Antonio Salgado
Después de la caída del Imperio Romano, el boxeo cayó en completo olvido en Europa hasta principios del siglo XVIII, en que reapareció en Inglaterra. Desde allí pasó a Estados Unidos, Australia y Francia para extenderse a todos los países.
El boxeo moderno se remonta oficialmente a 1719, en cuyo año hizo aparición en Londres James Figg, nacido en 1695, en el condado de Oxfordshire. Figg no era solo pugilista, sino que se distinguía también en el manejo del bastón y de la daga, artes que enseñaba a los aristócratas para que pudieran defenderse contra la gente maleante que en aquella época infestaba los caminos, de ahí la denominación de “deporte de la propia defensa” que se dio en un principio, entre otras, al boxeo.
Se boxeaba entonces con los puños desnudos y, como es fácil imaginar, la técnica estaba en pañales, pudiéndose afirmar que aun cuando Figg y sus seguidores le bautizaron con el nombre de “ciencia”, consistía en una serie de trucos que hoy incluso los principiantes considerarían inocentes.
Más adelante surgió Jack Broughton, que aportó la habilidad y la técnica.

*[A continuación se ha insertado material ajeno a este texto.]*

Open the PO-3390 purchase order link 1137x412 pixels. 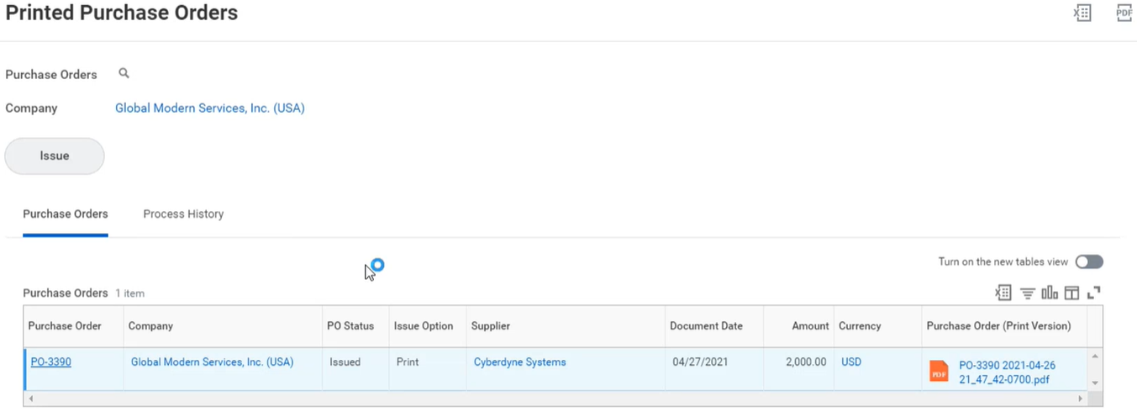click(51, 362)
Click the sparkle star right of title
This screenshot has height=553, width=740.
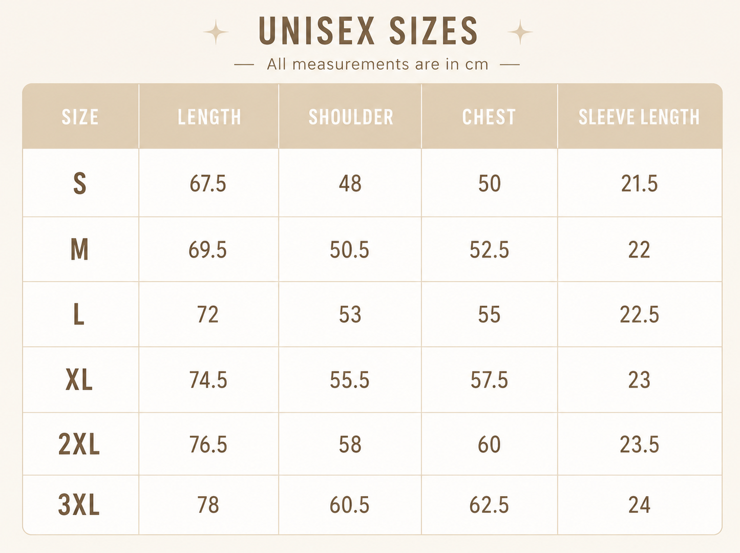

Fue el primero que dio reglas de boxeo, que fueron incorporadas al London Prize Rules, código “aprobado por los gentlemen y aceptado por los pugilistas”.
Broughton, considerado como el verdadero padre del pugilismo, también se le conoce como el inventor de los guantes de boxeo moderno, que no se usaron para combatir hasta mucho más tarde. En aquel entonces fueron tan solo utilizados para entrenamiento de los gentlemen a los cuales el maestro enseñaba los secretos del “noble arte”.
Desde los tiempos de Figg fue en constante aumento en Inglaterra la afición a los combates de boxeo, pues no solo se disputaban en los locales más variopintos sino en muchos otros que fueron abriéndose, no ya en el propio Londres, sino en todo el Reino Unido.
Cada pugilista tenía su corte de admiradores y partidarios, entre los que había siempre algunos “corintios” y otros protectores dispuestos generosamente a abrir su “bolsa”. Los “corintios”, o sea, los aristócratas, que formaban la sociedad elegante y distinguida de Inglaterra, fueron, sin duda, los que mayor ayuda prestaron al pugilismo. Los más acaudalados ponían algunas de sus fincas a disposición de sus favoritos para que las utilizaran como campo de entrenamiento.
Cuando había un gran combate en perspectiva se avisaba en secreto a los aficionados y se iniciaba inmediatamente el tráfico de apuestas. Más tarde se avisaba el día del encuentro y, solo en la víspera, el lugar de la reunión. La misma víspera por la noche salía de Londres una caravana formada por toda clase de vehículos y jinetes que llegaban a veces a embotellar las carreteras, pues la cifra de veinte mil personas desplazándose para presenciar un encuentro era lo más corriente.
Los espectadores formaban un grupo heterogéneo. Al lado del mencionado “corintio”, vestido con un frac que se abotonaba hasta el cuello, con una corbata que daba varias vueltas al cuello y con el sombrero de copa alta, se colocaba, por ejemplo, el comerciante o el simple obrero. No pocos espectadores asistían al combate puestos de pie en sus vehículos, cuyos vivos colores, al combinarse con los de la indumentaria de los espectadores, daban al paisaje un aspecto sorprendente, que contrastaba con el sitio elegido que, por lo general, solía ser un páramo solitario y sin vegetación.